Even though a person may preach spiritual truths to a crowd, the message is usually for the person preaching it. If you feel like God has put a message in your heart to share, you are the primary intended recipient of that message. If it’s really burning in your heart, that may be a sign that you need to hear it even more than your audience does. It’s in this spirit I share the following, recognizing that this is my battle, and also recognizing that we all struggling with similar things. Someone is going to hear this.
I read John chapters 10-12 the other day. A theme presented itself: now.
In chapter 11 Lazarus dies. Jesus arrives after the fact.
“21) Then Martha said, ‘Lord, if you had been here my brother wouldn’t have died. 22) Yet even know I know that whatever you ask from God, God will give You.’
23) ‘Your brother will rise again,’ Jesus told her.
24) Martha said, ‘I know he will rise again in the resurrection at the last day.’
25) Jesus said to her, ‘I am the resurrection and the life…”
There is more to verse 25, but I must stop there for the effect. What I want to emphasize is Martha’s response to Jesus’ promise: yeah, I know, he’ll rise again in in the last day. Yeah, I know, heaven. Yeah I know, it will be fulfilled in the last days. It is easy to defer the hope. Our theology, like Martha’s, becomes an excuse for unfulfilled hope. Our theology becomes an excuse for unfulfilled promises. Jesus says, ‘No!

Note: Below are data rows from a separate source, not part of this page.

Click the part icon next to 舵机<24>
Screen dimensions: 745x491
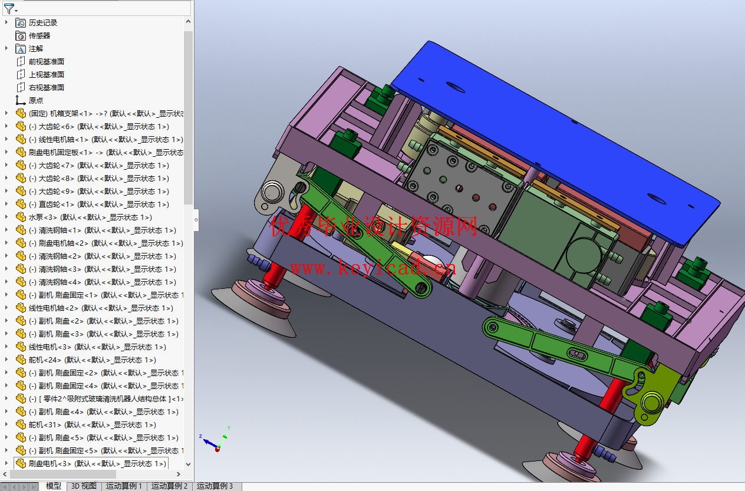pyautogui.click(x=20, y=360)
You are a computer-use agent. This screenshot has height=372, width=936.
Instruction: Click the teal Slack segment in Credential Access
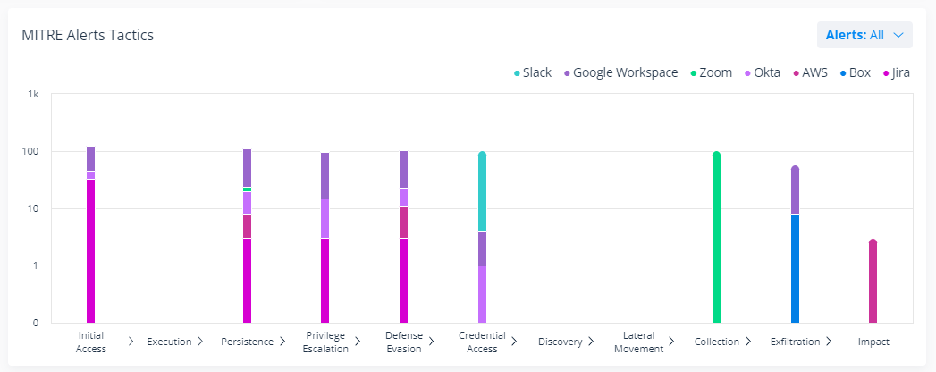[482, 191]
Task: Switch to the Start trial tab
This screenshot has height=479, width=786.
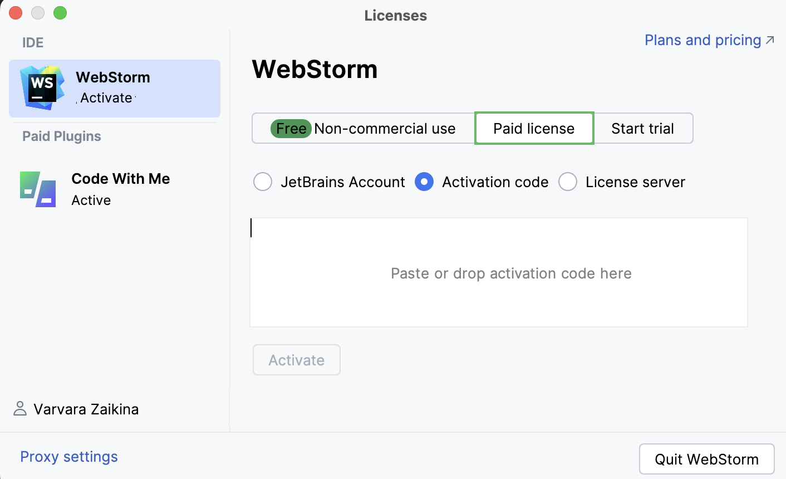Action: 642,128
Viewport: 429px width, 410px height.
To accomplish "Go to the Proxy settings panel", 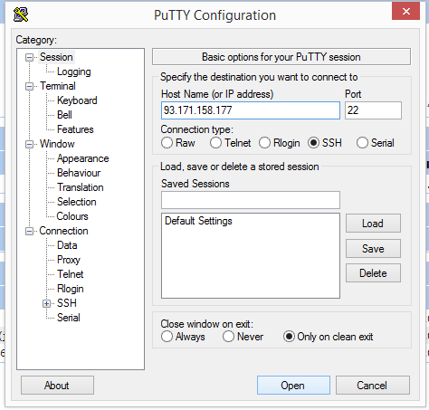I will click(69, 260).
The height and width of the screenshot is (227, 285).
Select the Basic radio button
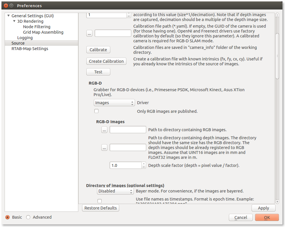7,217
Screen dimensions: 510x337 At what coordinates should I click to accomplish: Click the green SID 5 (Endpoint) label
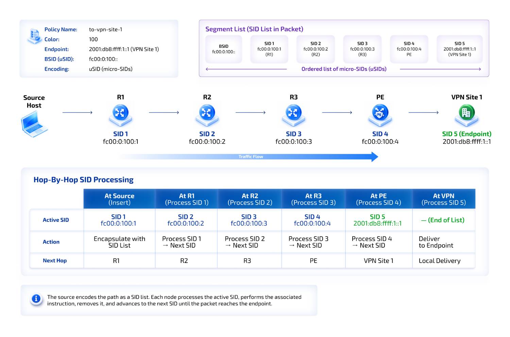tap(466, 134)
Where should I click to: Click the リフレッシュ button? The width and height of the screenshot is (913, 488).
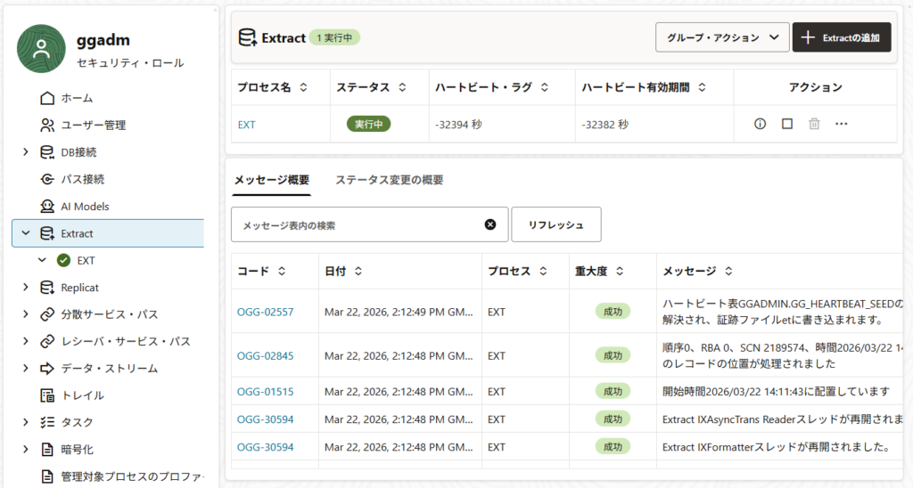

I am the [ whatever it is ] you’re waiting for’. I am the [whatever it is] you feel like you need to be hopeful or joyful or fulfilled or effective, and because you don’t feel you have it yet you’re not stepping into that hope or that joy, or that fulfillment, or that effectiveness.
Now. Because He is timeless, your procrastination is denial. There comes a point when YOU are the one deferring your own hope. By the way, this ‘hope’ language I’m using comes from Proverbs 13:12.
Here’s another story. John 12:1-8
“Six days before the Passover, Jesus came to Bethany where Lazarus was, the one Jesus had raised from the dead. 2) So they gave a dinner for Him there; Martha was serving them, and Lazarus was one of those reclining at the table with Him. 3) Then Mary took a pound of fragrant oil – pure and expensive nard – anointed Jesus’ feet, and wiped His feet with her hair. So the house was filled with the fragrance of the oil.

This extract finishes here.